> **TASK REQUIREMENTS**: Reproduce the passage about debt and Steve Harvey word for word, from "2. The next" up to and including "being financially behind.".

++++ PROVIDED TEXT ++++

Everyone has some experience in our lives where we can relate to Steve Harvey and the embarrassment that followed the broadcast.  Granted, most of us reading this have not made such a large mistake on national television but we have made embarrassing mistakes in our lives in the past.  Maybe we have made poor financial mistakes and now find ourselves living with an embarrassment because we are too far in debt and don’t know how to get out.

Living with debt can be embarrassing because it keeps us from living a life we would like to live, at least it can feel that way sometimes.  Maybe we are driving an old, beat-up car and cannot afford a newer, better looking model because of our debt and financial situation.  Maybe we cannot afford the new home because of our credit score.  Whatever the reason may be the fact remains that we can learn three vital lessons from Steve Harvey and the Miss Universe competition that will help us face our debt and work towards moving past our financial obstacles in life.

  1. Turn and walk away.  Once Steve Harvey had announced his mistake and corrected the error, he turned and walked off stage.  Now, FIRMS is not recommending that you walk away from your debt before you’ve had the chance to pay it off, more that you walk away from the embarrassment and the error.  Don’t linger in the mistakes but turn your back on the financial mishaps you have made and begin the journey to a better financial future.
  2. The next thing Steve Harvey did was issue an apology for the mistake.  Now, you don’t have to tweet out that you have made some financial mistakes.  But you need to acknowledge the mistakes you have made and move forward, don’t allow yourself to stay in the pain of being financially behind.
  3. Laugh it off.  Steve Harvey sent out a meme on his Facebook page where he was making fun of himself for the mistake.  It’s always important that we learn to laugh at ourselves and not let the weight of the situation drag us down further.  Get out in front of the issue and show yourself you can move on.

Not everyone understands the reality that being in debt is not just a financial situation but that it can affect us emotionally, physically, and financially.  You have to have a plan to move forward and get back on track with your finances and your life.  Being a premier debt collection agency, FIRMS is seeking to do just that, to help you find your way out of debt.

We understand it can seem contrary to the plan of a debt collection company to help people get out of and avoid going into debt.  But the truth is we are constantly seeking ways to help people better manage their finances, their careers, and help them live better and more financially stable lives.

++++ SUPPLIED DATA ++++

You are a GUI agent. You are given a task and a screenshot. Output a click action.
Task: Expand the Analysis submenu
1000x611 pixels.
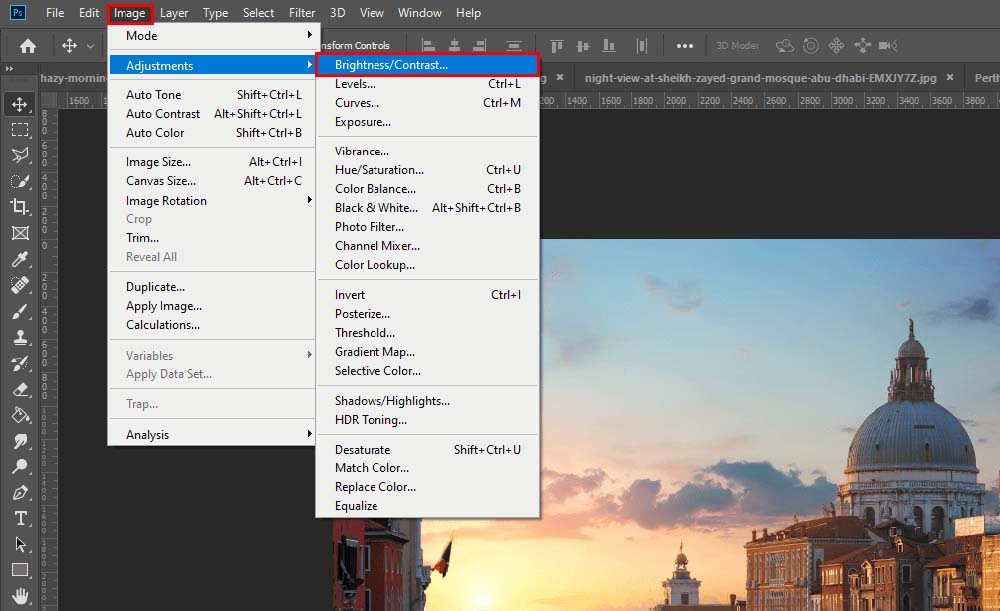147,434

++++

> **FINISHED TASK**:
2. The next thing Steve Harvey did was issue an apology for the mistake.  Now, you don’t have to tweet out that you have made some financial mistakes.  But you need to acknowledge the mistakes you have made and move forward, don’t allow yourself to stay in the pain of being financially behind.